As one travels through the scrubland forest of the Kumana National Park, it is not just an encounter with the magnificent mammals and reptiles of Sri Lanka. It is more an adventurous opportunity to feel the heartbeat and circle of life of the Eastern wilds.
Words Keshini de Silva
Photographs Menaka Aravinda
It was past 3pm as we travelled through quiet Okanda, yet the sun beamed ferociously bright while a balmy breeze swept across. Our aim was to visit the undisturbed habitat of the Eastern Province, the Kumana National Park.
Before our journey of discovery however, a stop at the Ukanthamalai Murugan Kovil was customary. Also called the Okanda Temple, it sits on the border of the national park and is an important stop during the annual Pada Yatra or pilgrimage on foot from Jaffna to Kataragama. The radiant kovil at the foot of the burly Okanda Malai, which is said to be a place that offered Lord Murugan respite, is therefore dedicated to the deity. The shrine on the malai is the Valli Amman Kovil. Our brief visit to this sacred place impressed upon us the vibrancy and the religious fervour in the East of Sri Lanka.
Journeying on farther, we were soon within the rustic, untamed and shrubbery green of Kumana, a wild preserve spanning 35,665 ha. Before the Yala East National Park, Kumana was designated a national park in its own right in 2006 because of its environmental importance. As our eyes prepared to squint and survey out the elusive wildlife of this park, our ears rang with the howls, caws and whispers of this land. After we were within the thick of the forest, having left civilisation far behind, a serpent eagle greeted with a weary eye. Discreetly the jeep steered past a herd of spotted deer. As we neared a majestic stag with beautiful antlers pricked up its ears and stood fast on alert until the herd disappeared into the thicket. A wild boar strutted past us snorting a hello before sniffling along for food to satisfy its hunger.
Signalling our good fortune, the sky cleared, and the dim evening light focused on a grandiose leopard.
Our initial encounter with the gentle giants of this landscape was a few turns later, where a charming lone female elephant slowly crossed the dirt road. Surveying the land, it retreated to the bush at its own pace, unhurried by our presence. Through the leaves, we saw her pause for a moment and suddenly she let lose a trunkful of dust on her head; leaving the elephant to its cleansing ritual, we rushed to the rock formation called Girukula.
Girukula is the pride rock of Kumana. Here, on most occasions, lurks the Prince of the Island’s wild, the Sri Lankan leopard (Panthera pardus kotiya). Signalling our good fortune, the sky cleared, and the dim evening light focused on a grandiose leopard. Lucky we were to glimpse the royalty of Kumana. Minutes passed unaware to us as we peered at the leopard through rustic foliage, adrenalised by even the slowest of movements of the resting beast. For a brief moment something caught its attention and it perked its head up, and then turned its head away.

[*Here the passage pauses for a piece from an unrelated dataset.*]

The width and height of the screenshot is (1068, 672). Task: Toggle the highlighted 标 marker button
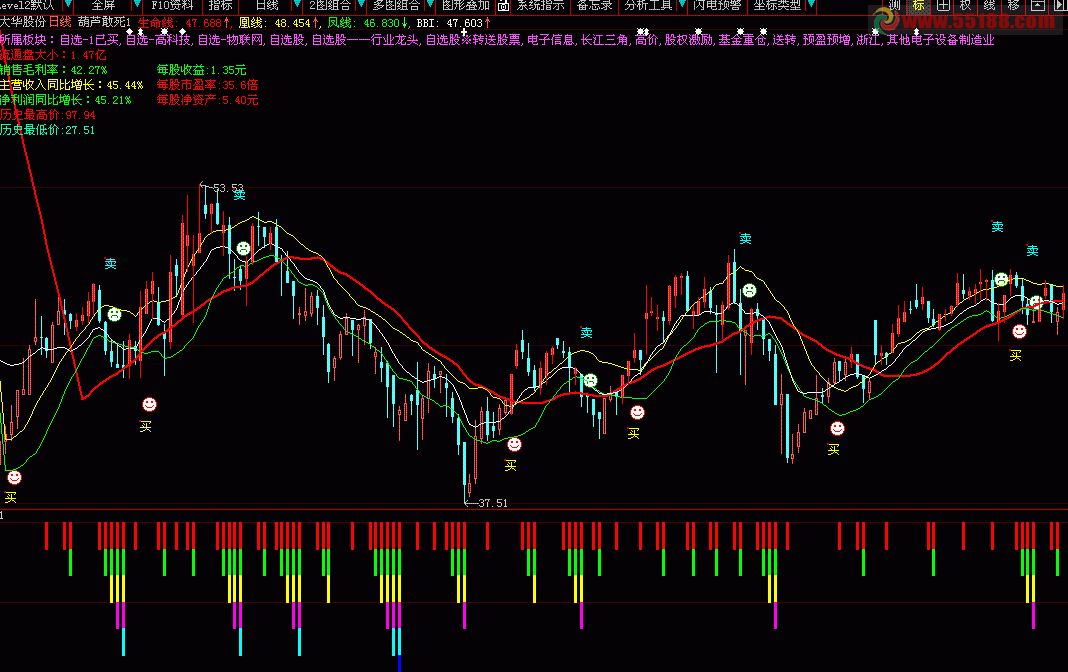coord(918,5)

Another mesmerising site greeted us at the known watering hole called the Kumana Villu. The mangrove filled body of water was a mesmerising expanse; a paradise for the wild in Kumana. What seemed to like kirala (Sonneratia caseolaris) to our untrained eye symmetrically emerged from the lotus filled waters. This villu among other mangroves, salt marshes, reservoirs, lagoons and estuaries is the reasoning behind the national park being recognised as the Kumana Wetland Cluster Ramsar Site as well as an important wetland. On drooping branches of trees soaked in the villu, flocks of pelicans rested, most with heads drooping down while a few others had their gaze fixated on the slimy green for a fresh catch. We soon zoomed in on a woolly-necked stalk, preening its feathers and later witnessed the elegant dance of the peacock. Our sagacity in staying for longer at the watering hole was then rewarded by the sight of a lone bull elephant softly quenching its thirst.
Quick rustle in the shrubs, our eyes darted on alert, spotting an enormous crocodile snoozing and cooling off on the moist earth in a shady spot. Indian or Oriental darters, with their snake-like necks coiling out, alerted us towards the downcast sky, which threatened with rain. Satisfied and revitalised after rekindling our connection with nature, we left Kumana pa. Couple of Malabar Pied Hornbills, in intense conversation, watched our departure.
An exploration through the Kumana National Park will surely enchant and excite you with rare glimpses of several animals in their element. A natural jewel, it is a valuable national treasure.